• _Extrait du document_
________________

Monsieur le Premier ministre, l’Europe a vécu un week-end à haut risque. Alors que la mission d’information sur le Brexit se trouvait à Berlin et que l’inquiétude du patronat allemand, comme de nos collègues députés, était palpable, s’agissant notamment de la situation politique en Italie, la France ne semblait pas s’en préoccuper outre mesure. Certes, la situation franco-française était pour le moins sujette à rebondissements, mais est-ce une raison pour ne pas voir un monde qui vacille à nos portes, surtout s’il s’agit de la sixième puissance économique mondiale et de notre deuxième partenaire commercial, l’Italie ?
Nous avons déjà brillé par notre non-ingérence dans le débat politique interne en Autriche, alors que le candidat qui a failli l’emporter, Norbert Hofer, avait annoncé son intention d’organiser un Anschluss sur la province italienne germanophone du Haut-Adige, au nom d’un pangermanisme hallucinant au sein même des frontières de l’Union européenne.

________________

• _Extrait des données_
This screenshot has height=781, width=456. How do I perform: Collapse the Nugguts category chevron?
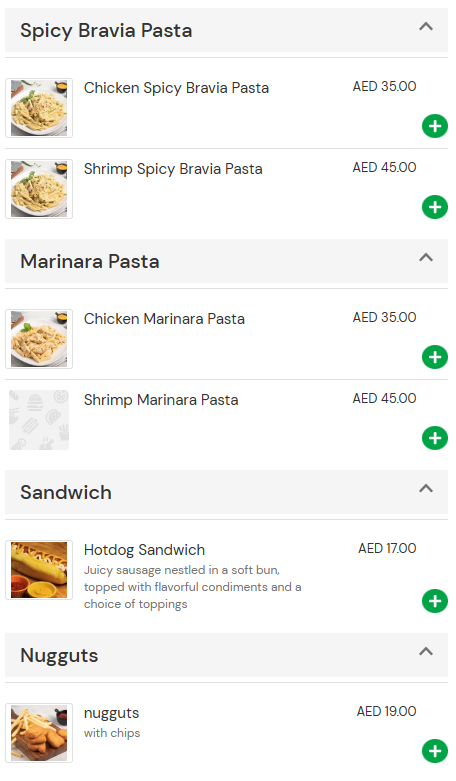point(426,651)
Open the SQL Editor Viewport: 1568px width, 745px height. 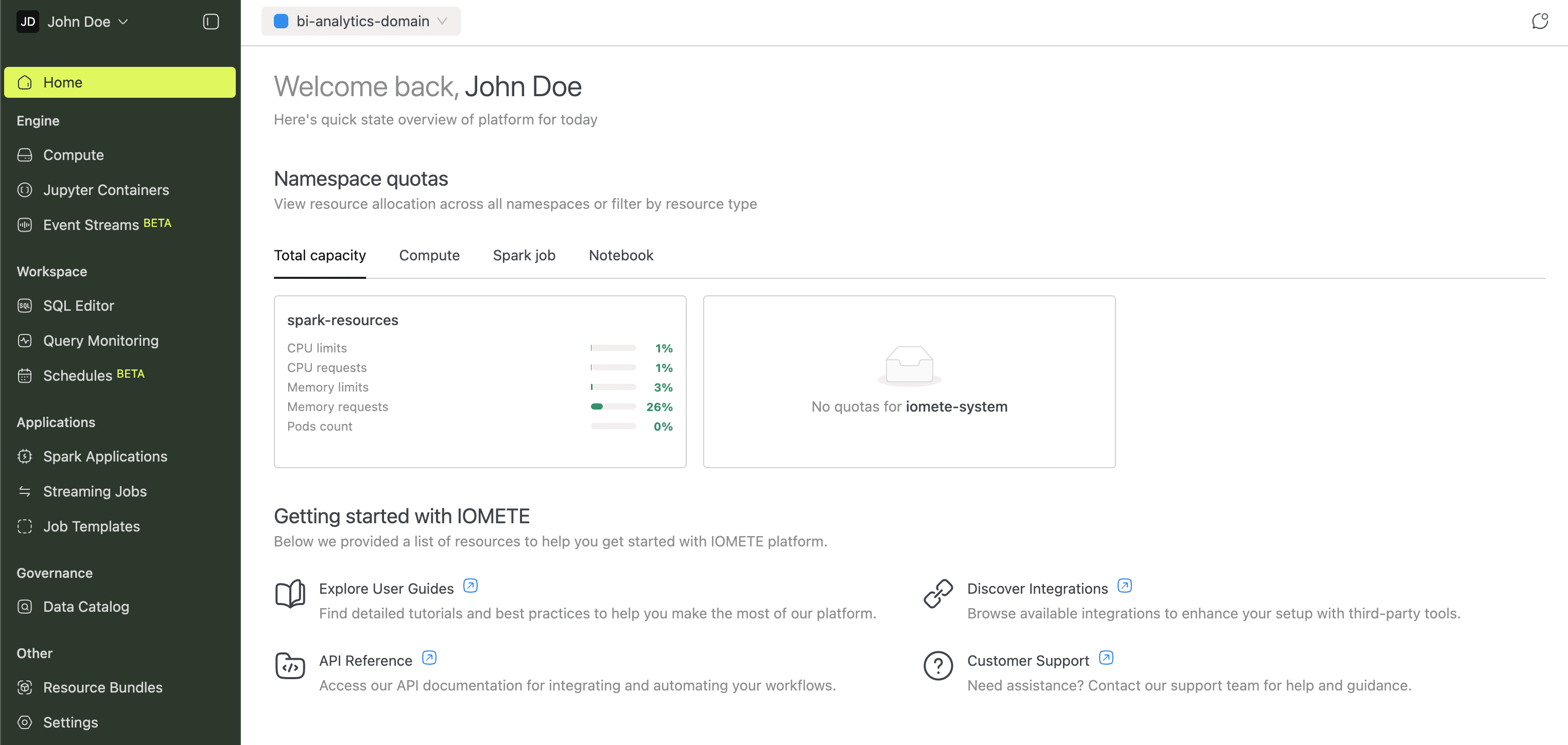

________________

• _Énoncé 1_
Dans l'intervention sur la situation politique en Europe, dans quelle ville se trouvait la mission d'information sur le Brexit ?
• _Énoncé 2_
Relevez tous les pays désignés par leur nom dans l'intervention sur la situation politique en Europe.
• _Énoncé 3_
Poursuivez l'intervention sur la situation politique en Europe à partir de sa dernière phrase.

• _Réponse attendue 1_
À Berlin.

• _Réponse attendue 2_
La France, l'Italie, l'Autriche.

• _Réponse attendue 3_
Aujourd’hui, la déstabilisation de l’Italie inquiète. Le Financial Times n’hésite pas à considérer les derniers événements comme plus dangereux pour l’Union européenne que le Brexit. En effet, au vu de la faiblesse des partis politiques classiques, c’est surtout le mouvement 5 étoiles – Movimiento Cinque Stelle – de Beppe Grillo qui a gagné, dimanche, en Italie, avec une coalition plus qu’hétéroclite, réunie autour d’un seul leitmotiv – tous pourris ! – diffusé comme un message permanent sur les réseaux sociaux par celui que l’on nomme le Dieudonné italien tant ses dérapages antisémites sont abjects.
Cette quasi-prise de pouvoir via les réseaux sociaux est inquiétante, puisque les pires contre-vérités peuvent devenir paroles d’évangile en quelques heures, face à une justice qui, en France comme ailleurs, ne poursuit même plus les auteurs de propos diffamatoires utilisant ce vecteur d’information, ou plutôt de désinformation.
Alors, oui, monsieur le Premier ministre, au moment où vous prenez vos fonctions – et vous savez à quel point notre groupe vous fait confiance – quelle voix allez-vous porter, en France et en Europe, pour que le message de paix, de sécurité et de prospérité du général de Gaulle et de Konrad Adenauer redevienne un motif d’espoir, porteur de civilisation, dans une Europe qui a mal à ses populismes ?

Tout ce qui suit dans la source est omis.